### [Task description]
Search the data for the word "agent" and copy out every line that has it.

### [Data section]
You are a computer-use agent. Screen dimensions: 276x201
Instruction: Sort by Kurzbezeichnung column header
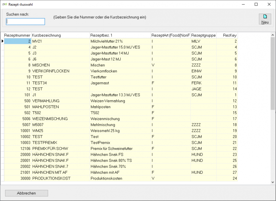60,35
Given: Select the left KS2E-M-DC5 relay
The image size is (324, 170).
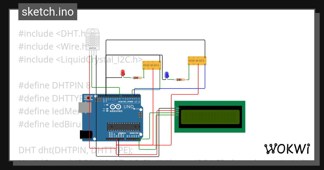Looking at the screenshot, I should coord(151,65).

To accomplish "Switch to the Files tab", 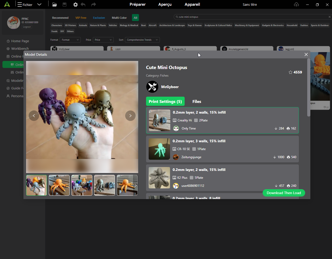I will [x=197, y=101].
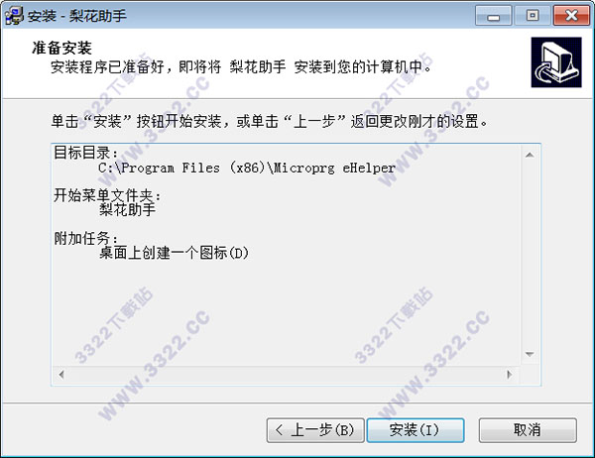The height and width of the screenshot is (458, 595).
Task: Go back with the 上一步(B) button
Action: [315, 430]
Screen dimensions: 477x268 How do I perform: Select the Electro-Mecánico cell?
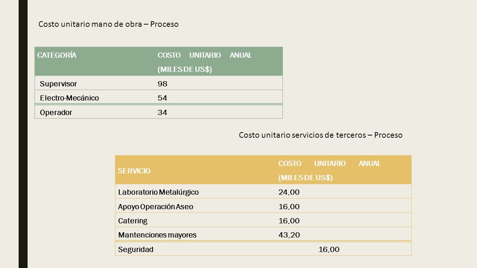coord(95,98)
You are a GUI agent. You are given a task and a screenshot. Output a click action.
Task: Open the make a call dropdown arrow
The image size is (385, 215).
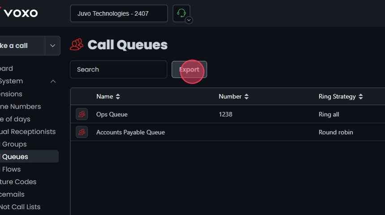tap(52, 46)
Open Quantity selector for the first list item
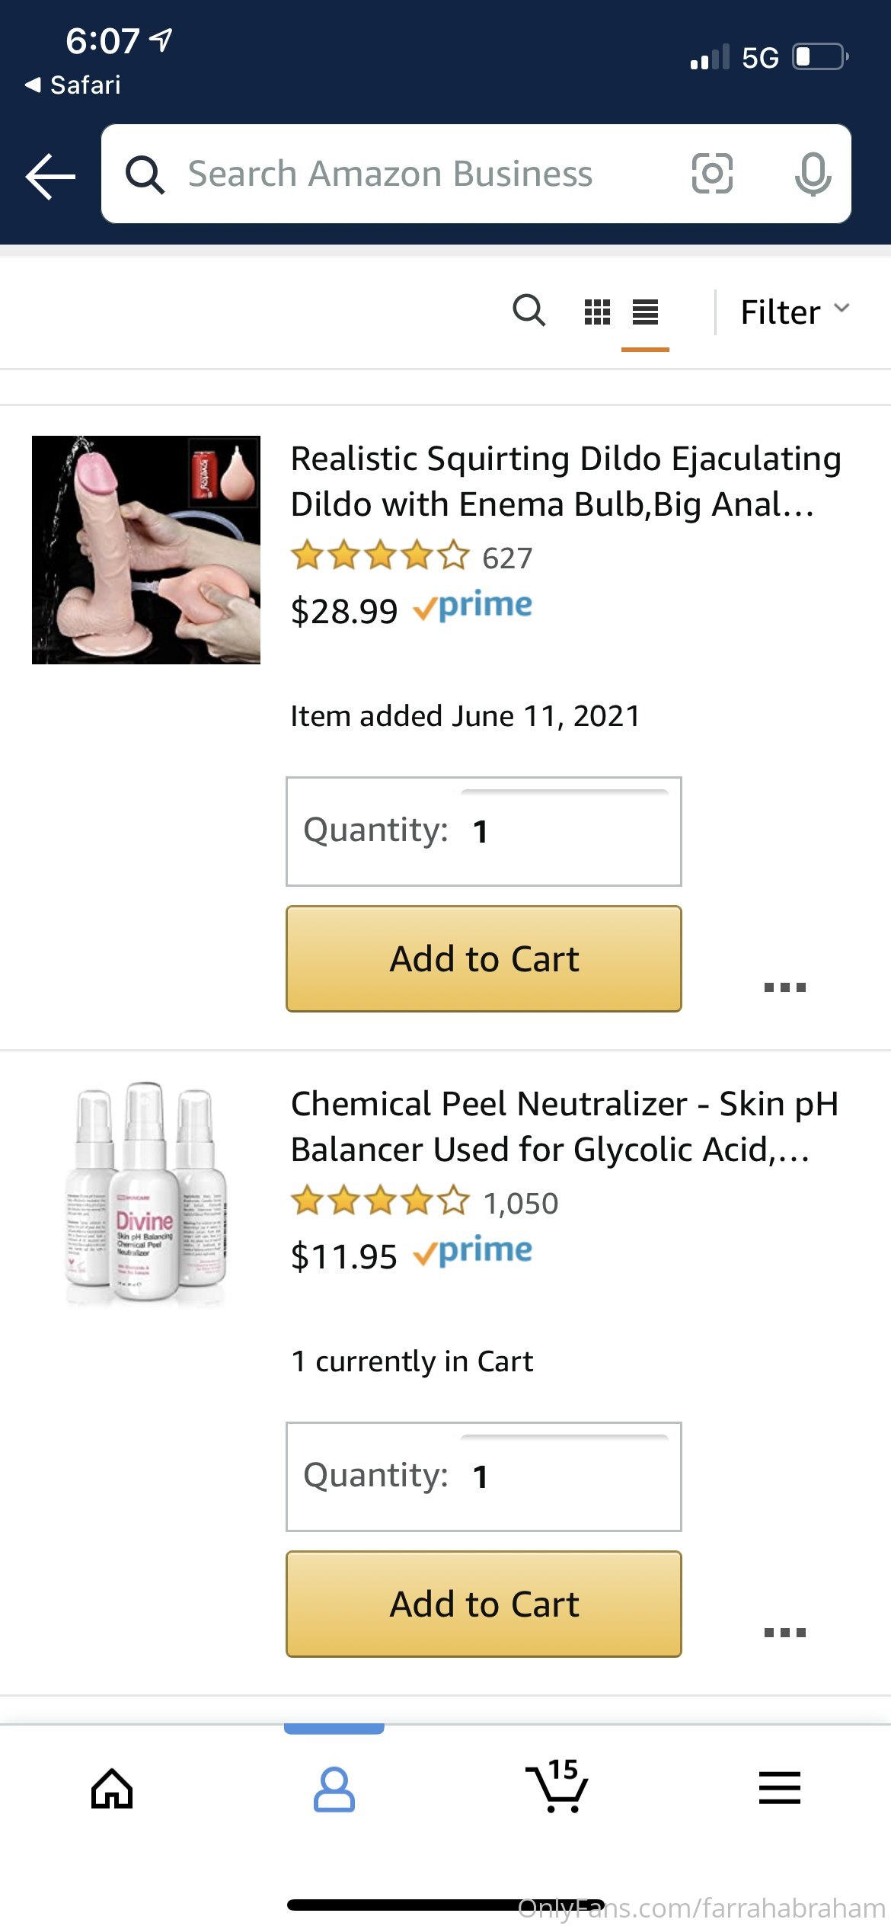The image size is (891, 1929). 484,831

--

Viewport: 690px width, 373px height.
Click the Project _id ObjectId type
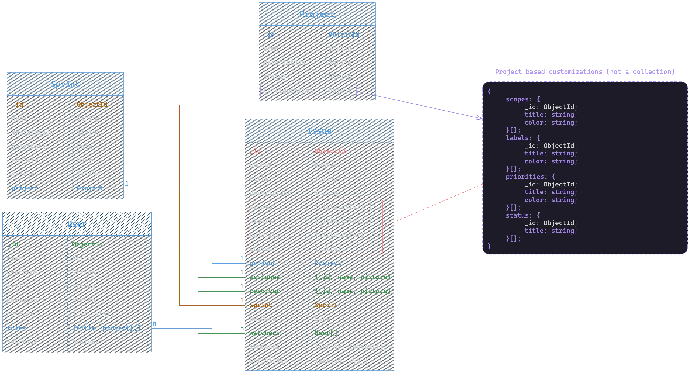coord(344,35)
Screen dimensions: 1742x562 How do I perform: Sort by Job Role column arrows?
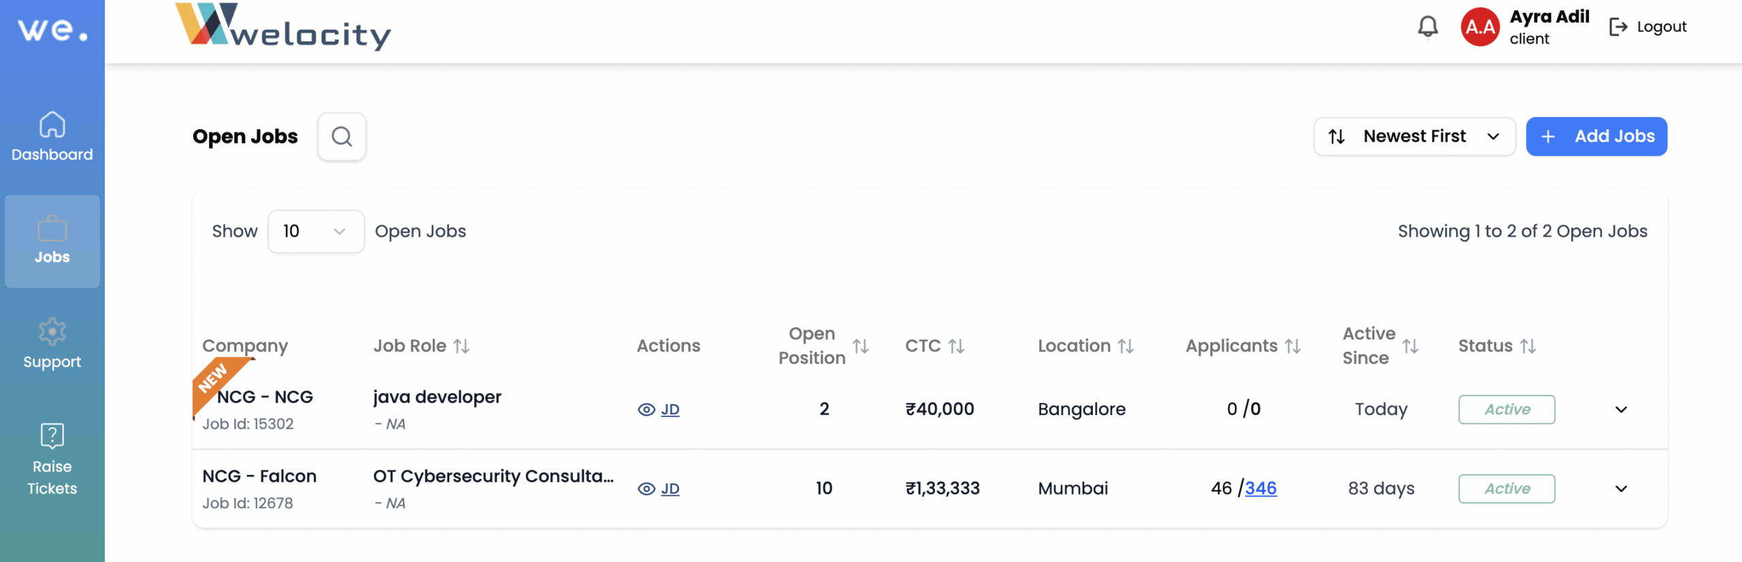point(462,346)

### [Solution to this problem]
You are a computer-use agent. Screen dimensions: 276x201
You are a GUI agent. You are given a task and a screenshot. Output a click action.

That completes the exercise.